Doctor of Philosophy


Amino acids other than those that serve as ligands have been found to influence the chemical properties of transferrin iron. The catalytic ability of pyrophosphate to mediate transferrin iron release to a terminal acceptor is largely quenched by modification non-liganded histidine groups on the protein. The first order rate constants of iron release for several partially histidine modified protein samples were measured. A statistical method was employed to establish that one non-liganded histidine per metal binding domain was responsible for the reduction in rate constant. These results imply that the iron mediating chelator, pyrophosphate, binds directly to a histidine residue on the protein during the iron release process. EPR spectroscopic results are consistent with this interpretation. Kinetic and amino acid sequence studies of ovotransferrin and lactoferrin, in addition to human serum transferrin, have allowed the tentative assignment of His-207 in the N-terminal domain and His-535 in the C-terminal domain as the groups responsible for the reduction in rate of iron release.

The above concepts have been extended to lysine modified transferrin. Perchlorate induces changes in the EPR spectra and kinetics of iron release in human serum transferrin; similar effects are also induced by lysine modification and found to occur primarily in the C-terminal domain. Furthermore, the labilizing effect of 0.5 M sodium perchlorate on iron in the C-terminal site is largely quenched by lysine modification. The above experiments suggest that the well studied "perchlorate effects" in transferrin are caused by anion binding at a small number (<15) of lysines, probably located close to the metal.

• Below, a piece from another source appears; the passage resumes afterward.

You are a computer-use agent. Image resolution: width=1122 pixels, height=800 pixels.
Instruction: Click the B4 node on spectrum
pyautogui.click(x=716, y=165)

Complexation of iron(III) to adenosine triphosphate (ATP) was also studied to gain insight into the nature of iron-ATP species present at physiological pH. At pH 7.0, mononuclear (metal:ligand < 1:3) and polynuclear (metal:ligand = 2:1 and 4:1) readily form in solution. The mononuclear complexes exhibit a g' = 4.3 EPR signal. ('31)P NMR spectra are observed when ATP is present in large excess. The polynuclear (4:1 metal:ligand) complex, although polydisperse in size, has a molecular weight greater than 50,000, indicating cluster formation (<250 iron atoms per cluster). These complexes are EPR silent and give no ('31)P NMR spectra consistent with findings for other reported polynuclear iron(III) complexes.